This will create an output directory with the structure:
output_20231201_123456/
├── page_0001/
│ ├── input_image.png
│ └── masks/
│ ├── mask_000.png
│ ├── mask_001.png
│ └── ...
├── page_0002/
│ ├── input_image.png
│ └── masks/
│ └── ...
└── ...
Save to Custom Directory
python pdf_injector.py --file_name="document.pdf" --output_dir="my_custom_output"
Firebase Storage Usage
Load a PDF from Firebase Storage:
python pdf_injector.py --file_name="gs://pajama-d9d22.firebasestorage.app/story_injection/test_files/document.pdf"
Visualizing Results
Use the separate visualization tool to browse saved masks:
python visualize_masks.py --output_dir="output_20231201_123456"
The visualizer provides:
- Interactive slider to navigate between pages
- Keyboard navigation (arrow keys, Home/End)

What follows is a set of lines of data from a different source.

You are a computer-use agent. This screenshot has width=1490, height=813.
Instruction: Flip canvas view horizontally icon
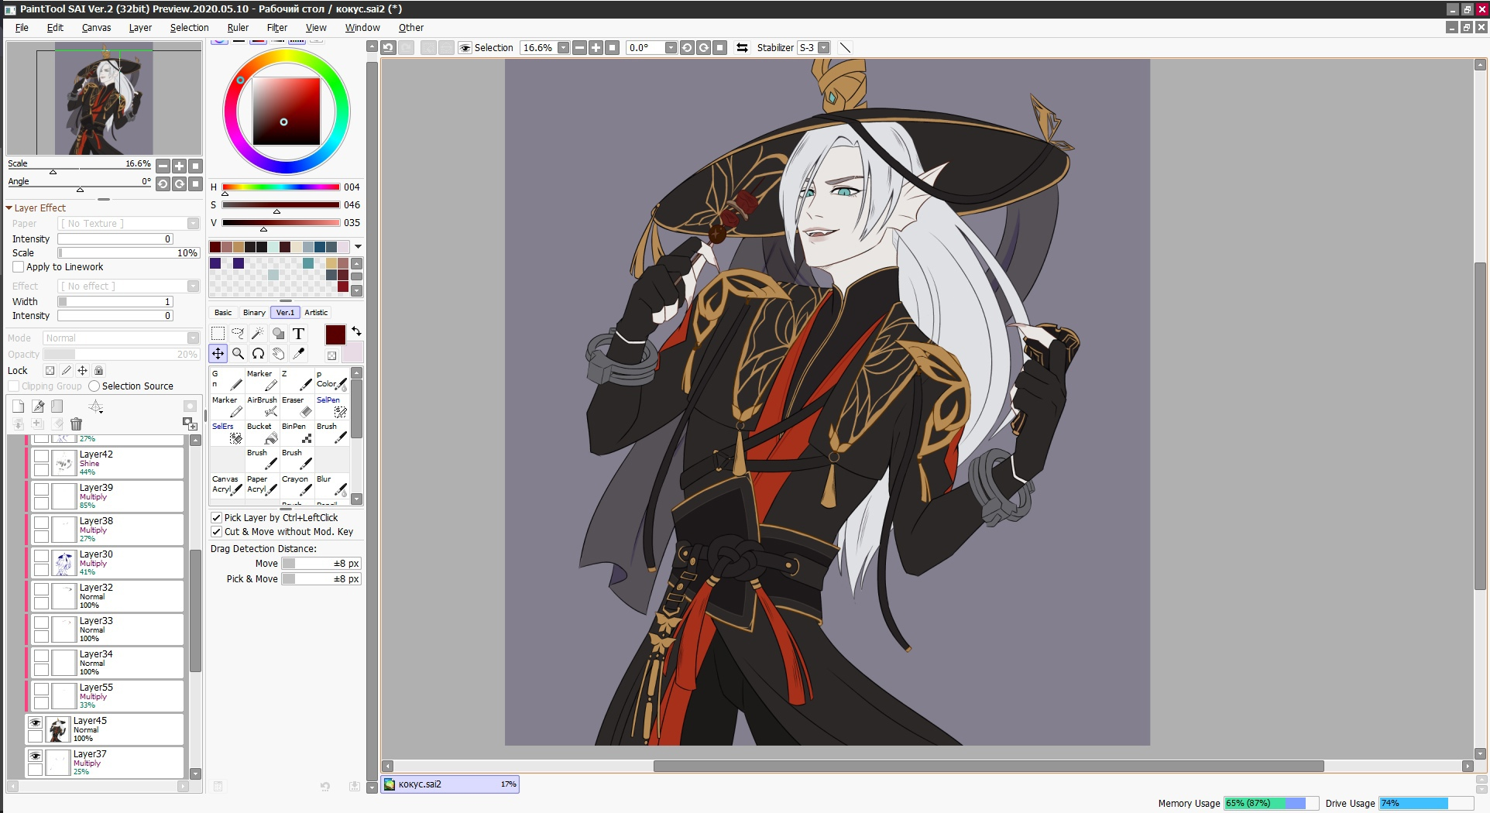(x=742, y=47)
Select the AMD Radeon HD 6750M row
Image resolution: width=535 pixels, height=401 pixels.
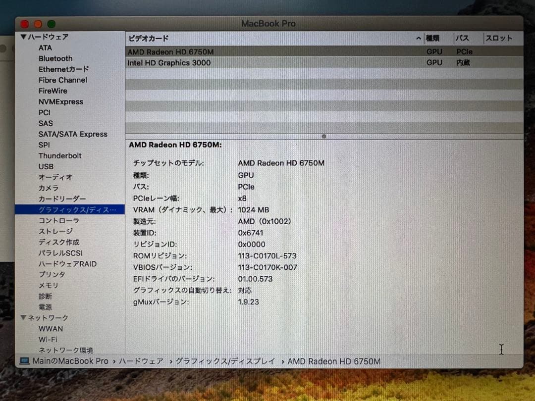pos(170,51)
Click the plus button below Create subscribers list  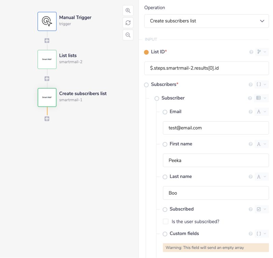[47, 119]
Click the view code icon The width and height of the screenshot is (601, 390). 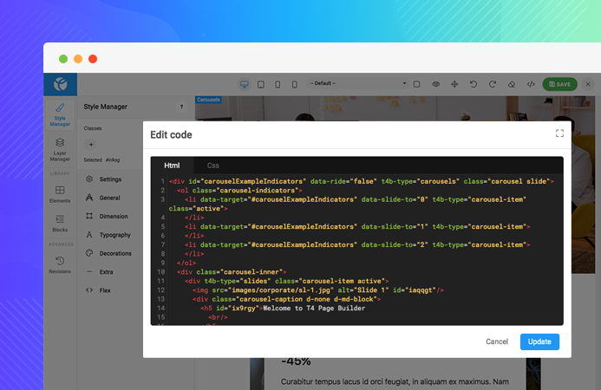pos(531,84)
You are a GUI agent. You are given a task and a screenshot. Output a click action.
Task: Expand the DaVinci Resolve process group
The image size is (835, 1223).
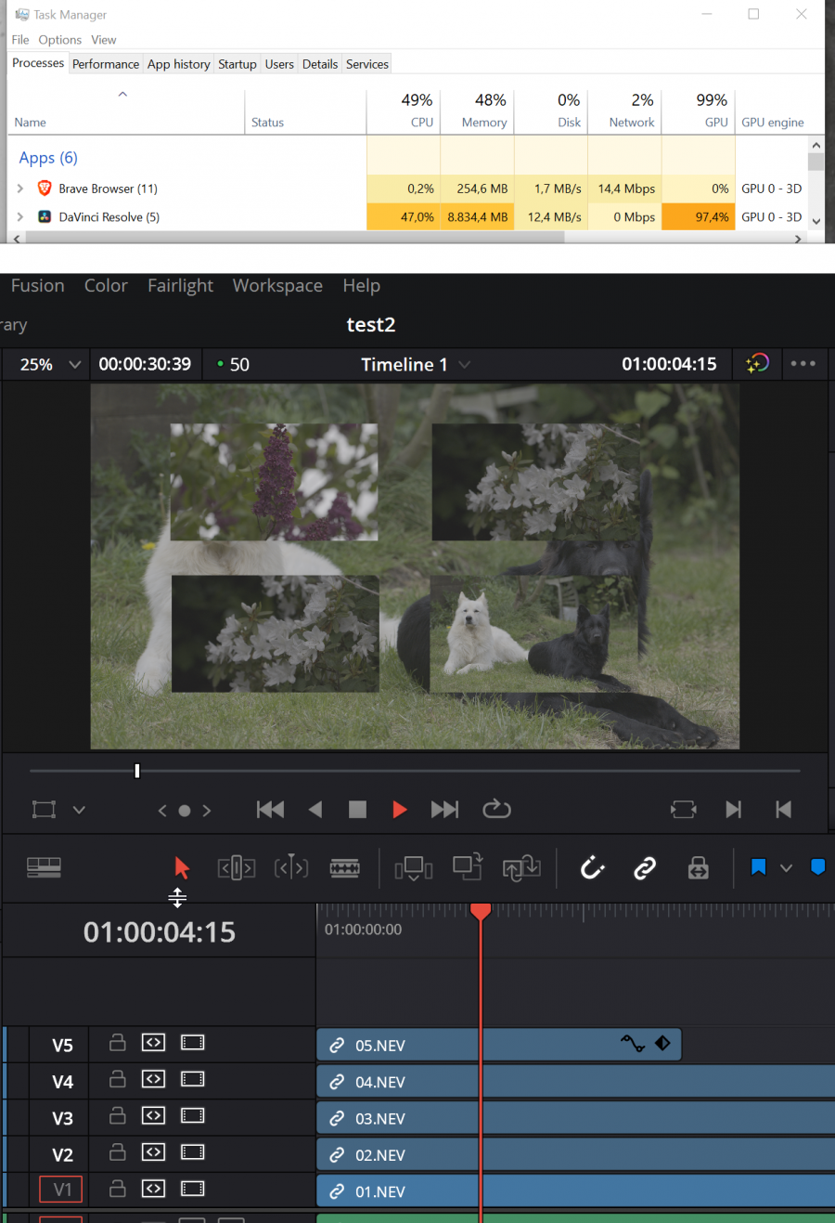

- Checkboxes to toggle individual mask overlays
- Color-coded masks for easy identification
Python API Usage
from pdf_injector import load_pdf, save_masks_to_disk
from image_to_story_node_processor import ImageToRGB, PageSegment, ToNumpy
from torchvision import transforms
import torch
# Load local PDF
pages = load_pdf("document.pdf")
# Create processing pipeline
process_page = transforms.Compose([
ImageToRGB(),
PageSegment(device=torch.device('cuda')),
ToNumpy()
])
# Process pages to generate masks
transformed_pages = [process_page(page.image) for page in pages]
# Save images and masks
output_dir = save_masks_to_disk(pages, transformed_pages)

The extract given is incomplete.